MY alter egos, Mutt and Jeff, were glued to the box watching the Ryder Cup unfold last weekend.
I joined them for a discussion on the lessons, if any, they might have discovered from attending pro tournaments?
Mutt: What’s the biggest lesson you learned from watching a professional golf tournament?
Jeff: Not as much as you’d expect apart from the day I followed Gary Player for 18-holes around Portmarnock in the Irish Open and saw him shoot 1-under par 71 while hitting only one green in regulation - the par 5, 13th, which he was on the green in two blows and then three-putted!
Mutt: I’m sure you learned a lot about bunker play and chipping from watching Gary. His ball striking was often very poor but Gary knew how to score.
That’s exactly what most of us cannot do - gouge out a score. I couldn’t tell you the last time either of us walked off a course feeling as if we hadn’t wasted a few shots.
Jeff: That’s the difference all right. We have often watched a pro feeling, “I’m as good as him!” But, we’re not!
Mutt: One thing that we could apply to our advantage is pros don’t bother with practice swings. I suppose they consider them to be a waste of energy?
On short shots around the greens, however, it’s quite another matter. Sometimes, you think they will never hit the ball for all the practice swinging they do.
Jeff: What about this lining the ball up business on the greens?
Mutt: It’s about half-in-half! About half of them use a line drawn on the ball to help them aim their drives and putts and half of them don’t. I have no idea about the success rate.
Mind you, I’ve tried it but find it distracting. It takes my focus away from the target and onto the ball, which I think is a mistake. Jordan Speith putts while looking at the hole. I think that’s a better way of putting but I haven’t the guts to try it.
Jeff: Another thing I notice is how rhythmically and ‘easily’ the pros swing. Everything is unhurried and done slowly even on the practice ground; often taking several minutes between shots.
They warm up with short shots, work through the bag and then come back to square one; ending with some smooth, unhurried wedges.
Mutt: A good amateur player told me once that he wasn’t impressed by the shots the pros hit and felt that he could hit the same shots. While, pros are all impressive on the range, they are not quite the same on the course.
They hit the ball into the rough and trees far more than you’d think. It’s surprising how many greens the pros can miss in regulation even when making solid contact.
Mutt: That’s why golf is so tantalizing. Anyone can hit an occasional shot as well as the best player in the world. The problem is our bad shots and our inability to recover.
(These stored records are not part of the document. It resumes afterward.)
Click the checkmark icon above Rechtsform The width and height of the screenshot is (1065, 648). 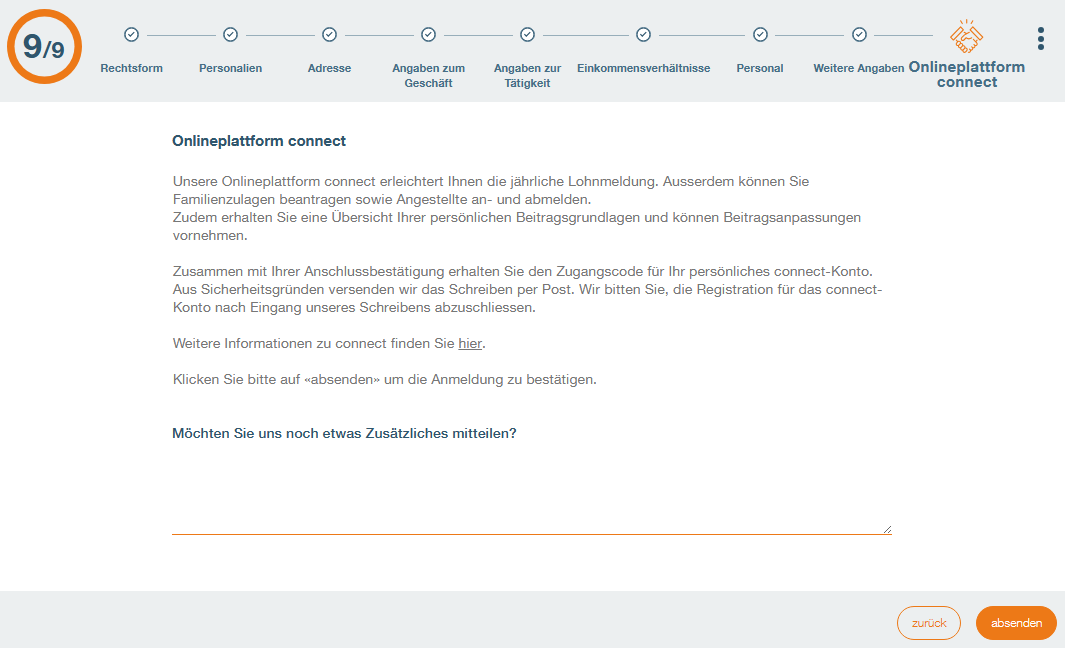(131, 35)
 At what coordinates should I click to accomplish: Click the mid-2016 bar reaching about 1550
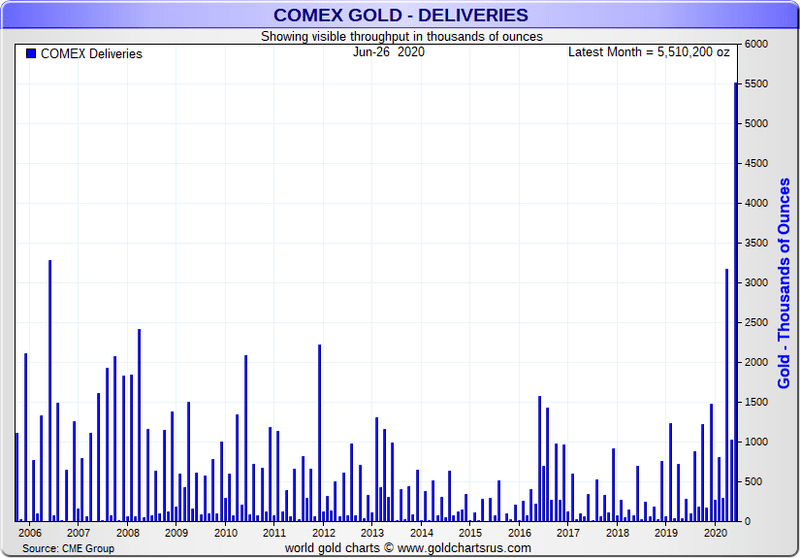[539, 459]

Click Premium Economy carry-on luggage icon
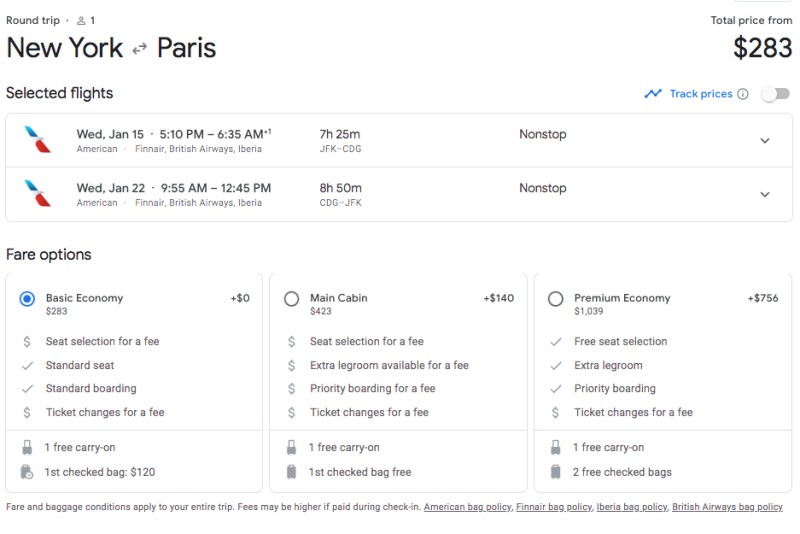556,448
Pros, by and large, are fantastic ‘recoverers’ from all sorts of lies and situations.
Jeff: And, they don’t go all out on their wedge shots, which they all seem to hit very low. Their drives fly high but their wedges fly low! Pros are creatures of habit. They are married to routine.
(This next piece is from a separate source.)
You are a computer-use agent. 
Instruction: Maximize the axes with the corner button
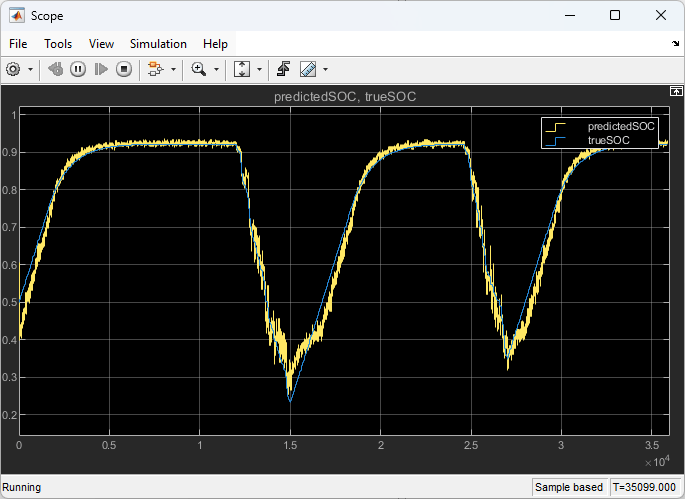[x=676, y=91]
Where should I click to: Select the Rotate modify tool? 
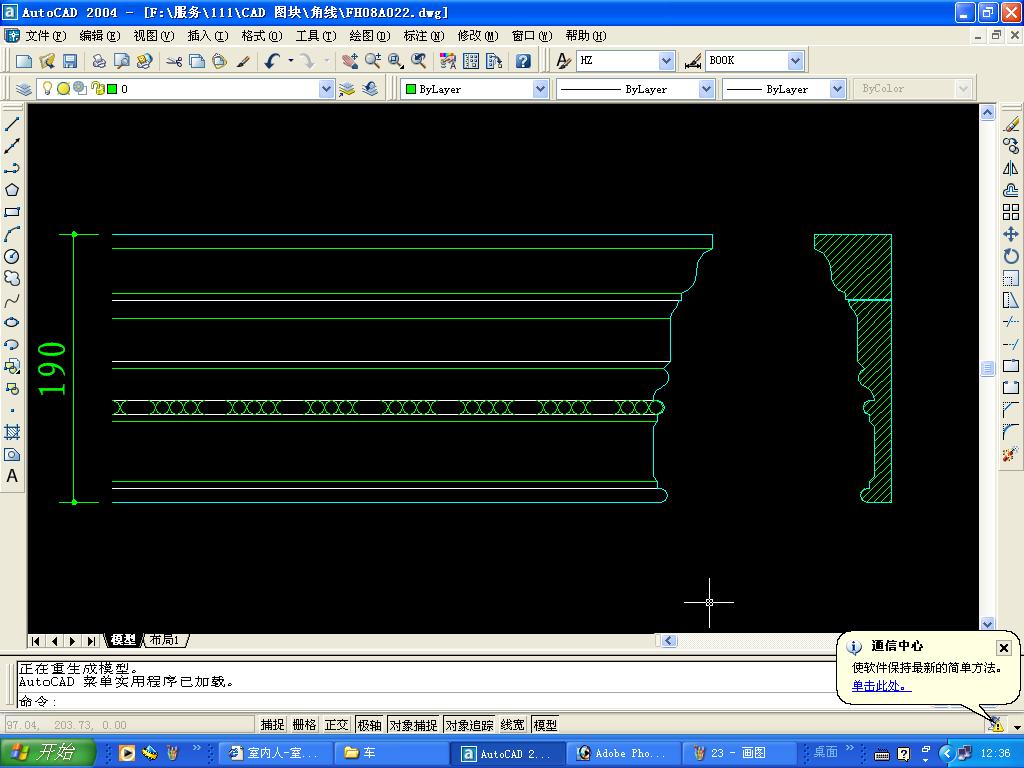click(x=1011, y=256)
I saw Stuart Appleby doing a drill in 2009 and he was still doing that same drill in 2014. You could say the same about Miguel Angle Jiminez.
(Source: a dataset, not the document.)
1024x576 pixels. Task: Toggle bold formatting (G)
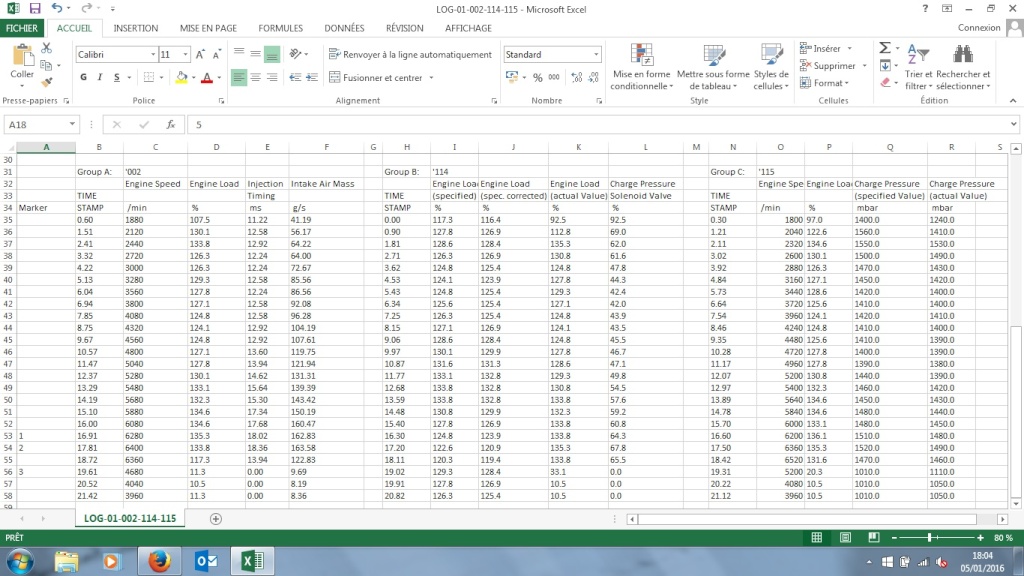84,77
It’s worth going to a tournament just to see him warm up. Meanwhile, every time I see Padraig Harrington practicing he is doing something different and slightly weird.
Mutt: The progression from being a great amateur player to being on one of the mini tours and ultimately the European Tour or PGA Tour is never about the mechanics of perfect ball striking.
All the pros have sound methods that they can repeat ad nauseum.
It’s more about the five inches between the ears and how much they believe in themselves to be able to do what needs to be done and when they need to do it. The ability to hit great shots is not the separator. It’s how bad are your bad shots?
Knowing how to get there i.e. onto the Tour and then into contention is the hardest part of being a pro. Holding onto a lead or chasing down a leader is only for the exceptional few.
Jeff: The swing is not the thing - it’s how the pro thinks.
Watching the pros in action reminds me that many amateurs can hit the ball as well as them but posting a low score is another matter.
Mutt: It’s not one thing. It’s a lot of things and an attention to detail that must be meshed together. Enjoying the ‘circus lifestyle’ is another overlooked part.
Words of the Wise
PAUL McGinley is being eulogized for his attention to detail when captaining Europe to victory in the Ryder Cup but I bet even he doesn’t know that 25kms of rope were used in controlling the crowds; 500-240L Wheelie Bins were in use; 100-courtesy cars (with drivers); 5,250-white stakes; 600-event flags; 60-generators producing 11-megawatts of power; 14,278-seats in the grandstands; 40,000-sq.metres of tents; 9500-metres of extension lead; 270-double decker buses running from 06.15-21.00 daily.